When evaluating conference call services, it's difficult to simply choose one and define it as "best", because the services vary depending on your requirements. Here are some factors to consider:
  • Hosting cost: How much do you pay for the call service itself? And is this a single up-front fee, a fixed monthly subscription, or a per-use fee?
  • Call costs: How much do participants themselves pay to be on the call?
  • Connection type: How do participants connect to the call? Is it over the Internet or via a regular phone line? If the latter, are they doing it using a land line, a mobile/cell phone, using a free 1-800 number or a toll-free number, by making an international phone call, or calling from a hotel room?
  • Medium: Is the conference call conducted using the standard telephone system, or is it done over the Internet? The standard telephone system is usually very reliable, and is more than enough for typical voice conversations. However, Internet phone calls can be cheaper - or even free.
  • Meeting size: Is this for a few people, a medium size group or a large group? Some conference call technology limits the number of callers. Even if there's no limit, with a bigger group you might choose a system that gives you more control over the callers.
  • Call setup: Is it quick and easy to plan a call, or does it require a lot of advance planning - and perhaps booking a time slot for using the service? If you don't require the service for informal calls at a short notice, this might not make any difference to you.

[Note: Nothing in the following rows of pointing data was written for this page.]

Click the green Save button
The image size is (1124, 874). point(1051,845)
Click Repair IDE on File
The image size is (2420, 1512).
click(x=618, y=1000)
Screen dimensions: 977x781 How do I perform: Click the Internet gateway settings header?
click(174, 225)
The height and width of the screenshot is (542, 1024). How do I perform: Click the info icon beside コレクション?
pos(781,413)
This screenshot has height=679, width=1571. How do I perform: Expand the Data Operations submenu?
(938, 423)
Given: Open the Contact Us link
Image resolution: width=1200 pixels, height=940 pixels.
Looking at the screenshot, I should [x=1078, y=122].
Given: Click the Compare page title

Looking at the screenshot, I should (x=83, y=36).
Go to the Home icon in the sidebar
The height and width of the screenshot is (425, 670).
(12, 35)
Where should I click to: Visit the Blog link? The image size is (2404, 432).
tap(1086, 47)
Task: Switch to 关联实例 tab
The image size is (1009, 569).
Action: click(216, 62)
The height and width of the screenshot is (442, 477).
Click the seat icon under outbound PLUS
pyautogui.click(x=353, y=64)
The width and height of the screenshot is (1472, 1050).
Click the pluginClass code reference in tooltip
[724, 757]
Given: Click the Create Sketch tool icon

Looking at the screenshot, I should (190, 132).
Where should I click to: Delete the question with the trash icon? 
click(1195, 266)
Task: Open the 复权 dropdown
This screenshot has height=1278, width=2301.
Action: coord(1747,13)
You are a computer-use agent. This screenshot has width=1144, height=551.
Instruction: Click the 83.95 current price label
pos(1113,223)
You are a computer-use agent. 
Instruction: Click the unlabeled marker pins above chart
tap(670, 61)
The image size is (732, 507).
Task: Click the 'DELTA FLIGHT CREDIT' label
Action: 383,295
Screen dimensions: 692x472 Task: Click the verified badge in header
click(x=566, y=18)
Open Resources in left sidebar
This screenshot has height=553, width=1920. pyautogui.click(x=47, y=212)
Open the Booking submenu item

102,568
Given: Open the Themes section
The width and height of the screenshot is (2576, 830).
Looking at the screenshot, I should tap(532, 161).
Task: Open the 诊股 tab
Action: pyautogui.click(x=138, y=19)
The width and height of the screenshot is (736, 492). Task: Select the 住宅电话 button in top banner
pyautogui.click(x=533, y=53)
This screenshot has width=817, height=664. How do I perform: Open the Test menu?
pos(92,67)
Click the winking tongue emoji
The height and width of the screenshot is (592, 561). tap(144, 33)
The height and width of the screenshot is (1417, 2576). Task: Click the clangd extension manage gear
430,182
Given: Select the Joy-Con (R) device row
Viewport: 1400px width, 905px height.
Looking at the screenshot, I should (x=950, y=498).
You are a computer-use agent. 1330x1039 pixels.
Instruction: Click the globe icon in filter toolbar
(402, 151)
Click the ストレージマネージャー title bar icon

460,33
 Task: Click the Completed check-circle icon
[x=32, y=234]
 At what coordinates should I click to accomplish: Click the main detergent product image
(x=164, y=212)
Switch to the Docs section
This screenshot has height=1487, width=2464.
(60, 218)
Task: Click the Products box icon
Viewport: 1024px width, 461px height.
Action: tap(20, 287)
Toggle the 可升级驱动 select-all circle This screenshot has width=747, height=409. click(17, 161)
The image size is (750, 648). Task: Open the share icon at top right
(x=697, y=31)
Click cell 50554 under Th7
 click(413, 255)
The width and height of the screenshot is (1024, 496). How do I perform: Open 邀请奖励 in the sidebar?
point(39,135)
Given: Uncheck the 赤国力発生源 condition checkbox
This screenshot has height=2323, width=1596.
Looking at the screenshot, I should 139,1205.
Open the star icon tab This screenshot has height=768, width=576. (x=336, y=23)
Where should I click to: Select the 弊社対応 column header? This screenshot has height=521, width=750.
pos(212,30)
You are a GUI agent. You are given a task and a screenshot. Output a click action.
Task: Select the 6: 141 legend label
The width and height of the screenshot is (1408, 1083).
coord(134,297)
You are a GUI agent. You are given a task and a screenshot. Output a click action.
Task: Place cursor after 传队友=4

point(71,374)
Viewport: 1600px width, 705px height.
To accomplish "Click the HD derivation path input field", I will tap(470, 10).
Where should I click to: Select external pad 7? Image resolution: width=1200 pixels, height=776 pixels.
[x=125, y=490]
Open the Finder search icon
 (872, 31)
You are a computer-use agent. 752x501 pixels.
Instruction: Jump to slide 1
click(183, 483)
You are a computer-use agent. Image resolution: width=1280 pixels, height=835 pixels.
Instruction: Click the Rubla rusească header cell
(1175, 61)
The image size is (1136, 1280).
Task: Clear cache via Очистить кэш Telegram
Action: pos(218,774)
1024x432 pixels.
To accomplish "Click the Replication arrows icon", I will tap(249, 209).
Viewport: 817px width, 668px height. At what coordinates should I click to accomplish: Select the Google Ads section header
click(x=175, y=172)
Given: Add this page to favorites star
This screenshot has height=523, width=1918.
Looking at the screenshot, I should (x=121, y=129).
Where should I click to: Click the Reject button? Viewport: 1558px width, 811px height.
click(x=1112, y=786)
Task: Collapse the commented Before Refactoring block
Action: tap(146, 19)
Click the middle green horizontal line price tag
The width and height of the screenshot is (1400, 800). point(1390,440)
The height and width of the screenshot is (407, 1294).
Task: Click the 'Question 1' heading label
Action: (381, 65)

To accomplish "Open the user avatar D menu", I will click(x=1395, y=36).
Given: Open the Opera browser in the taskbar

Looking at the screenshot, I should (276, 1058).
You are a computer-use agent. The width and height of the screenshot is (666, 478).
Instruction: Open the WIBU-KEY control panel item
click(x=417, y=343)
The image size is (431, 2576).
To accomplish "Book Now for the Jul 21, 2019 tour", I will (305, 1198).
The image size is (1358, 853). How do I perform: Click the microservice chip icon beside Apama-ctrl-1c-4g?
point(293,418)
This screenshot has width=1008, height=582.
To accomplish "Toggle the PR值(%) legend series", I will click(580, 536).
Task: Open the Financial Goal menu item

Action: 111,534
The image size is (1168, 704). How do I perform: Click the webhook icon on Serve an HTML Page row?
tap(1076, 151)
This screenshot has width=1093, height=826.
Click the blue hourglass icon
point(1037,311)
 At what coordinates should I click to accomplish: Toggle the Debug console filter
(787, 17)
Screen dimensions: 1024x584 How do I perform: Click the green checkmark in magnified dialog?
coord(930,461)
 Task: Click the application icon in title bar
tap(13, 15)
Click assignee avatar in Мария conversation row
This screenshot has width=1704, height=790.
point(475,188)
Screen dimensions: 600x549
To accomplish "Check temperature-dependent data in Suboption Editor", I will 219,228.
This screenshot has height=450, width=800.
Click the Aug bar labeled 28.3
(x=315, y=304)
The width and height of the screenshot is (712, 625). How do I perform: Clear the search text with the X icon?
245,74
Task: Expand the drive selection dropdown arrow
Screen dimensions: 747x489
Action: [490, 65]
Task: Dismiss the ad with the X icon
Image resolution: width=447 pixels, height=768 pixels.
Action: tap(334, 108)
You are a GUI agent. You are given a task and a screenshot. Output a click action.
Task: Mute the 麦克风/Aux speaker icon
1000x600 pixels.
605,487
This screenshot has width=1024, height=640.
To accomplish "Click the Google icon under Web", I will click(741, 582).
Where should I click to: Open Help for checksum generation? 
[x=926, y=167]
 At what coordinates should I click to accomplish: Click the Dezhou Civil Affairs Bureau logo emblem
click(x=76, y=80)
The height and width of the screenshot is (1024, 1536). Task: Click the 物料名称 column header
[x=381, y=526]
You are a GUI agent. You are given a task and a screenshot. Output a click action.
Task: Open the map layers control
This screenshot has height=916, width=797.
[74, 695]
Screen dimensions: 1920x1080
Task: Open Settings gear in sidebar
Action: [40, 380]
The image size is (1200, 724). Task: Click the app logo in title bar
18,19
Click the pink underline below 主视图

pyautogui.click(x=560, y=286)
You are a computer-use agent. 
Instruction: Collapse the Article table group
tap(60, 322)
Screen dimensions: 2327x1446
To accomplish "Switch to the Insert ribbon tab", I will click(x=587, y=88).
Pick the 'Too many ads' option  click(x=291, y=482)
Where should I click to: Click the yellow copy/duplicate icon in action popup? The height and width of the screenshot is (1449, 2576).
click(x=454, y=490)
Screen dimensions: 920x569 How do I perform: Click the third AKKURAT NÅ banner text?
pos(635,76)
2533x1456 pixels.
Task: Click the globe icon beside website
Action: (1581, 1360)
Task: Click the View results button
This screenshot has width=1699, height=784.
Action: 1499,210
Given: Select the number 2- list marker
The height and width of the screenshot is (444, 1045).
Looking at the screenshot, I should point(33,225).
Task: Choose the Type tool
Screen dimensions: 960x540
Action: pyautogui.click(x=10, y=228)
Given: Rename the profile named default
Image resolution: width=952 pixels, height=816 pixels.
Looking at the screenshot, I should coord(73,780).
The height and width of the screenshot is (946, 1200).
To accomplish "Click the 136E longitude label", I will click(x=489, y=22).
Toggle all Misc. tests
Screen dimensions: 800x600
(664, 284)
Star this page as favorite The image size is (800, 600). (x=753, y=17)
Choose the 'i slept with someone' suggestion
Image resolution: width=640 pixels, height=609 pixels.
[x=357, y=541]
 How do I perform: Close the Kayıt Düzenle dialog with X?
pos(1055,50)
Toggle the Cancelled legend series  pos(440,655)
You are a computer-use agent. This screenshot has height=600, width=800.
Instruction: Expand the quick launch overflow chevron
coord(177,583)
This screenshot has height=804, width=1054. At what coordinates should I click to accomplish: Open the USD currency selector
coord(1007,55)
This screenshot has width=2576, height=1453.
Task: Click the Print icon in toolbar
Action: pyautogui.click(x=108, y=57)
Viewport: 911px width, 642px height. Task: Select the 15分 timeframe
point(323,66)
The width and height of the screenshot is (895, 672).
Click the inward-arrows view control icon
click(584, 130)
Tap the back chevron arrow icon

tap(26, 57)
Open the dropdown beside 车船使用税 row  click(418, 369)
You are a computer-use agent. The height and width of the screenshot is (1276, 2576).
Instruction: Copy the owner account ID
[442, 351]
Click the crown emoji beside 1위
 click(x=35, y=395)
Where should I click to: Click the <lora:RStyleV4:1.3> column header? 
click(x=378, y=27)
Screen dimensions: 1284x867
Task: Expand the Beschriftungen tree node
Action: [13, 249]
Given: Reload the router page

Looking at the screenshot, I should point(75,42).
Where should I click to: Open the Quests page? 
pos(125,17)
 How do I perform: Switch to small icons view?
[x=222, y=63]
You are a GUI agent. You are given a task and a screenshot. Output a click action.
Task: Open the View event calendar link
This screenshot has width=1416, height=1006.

  • Scheduling support: Would it be useful to use a conference call service that automatically e-mails all participants with the call-in information, sends them regular reminders leading up to the call, and perhaps even sends an automatic follow-up e-mail after the call? These services are available, though they typically cost more. So if you don't need them, you might choose a cheaper service.
  • Call control: What control do you want over the call? Some services offer additional features, such as recording, "muting" participants, a chat window, the ability to show visuals, and so on.
  • Operator support: Do you require an operator to assist you in managing the call? This probably isn't required for small meetings, but can be very useful as the group gets bigger, especially if it's not a tight-knit group of people or you know it's a controversial topic.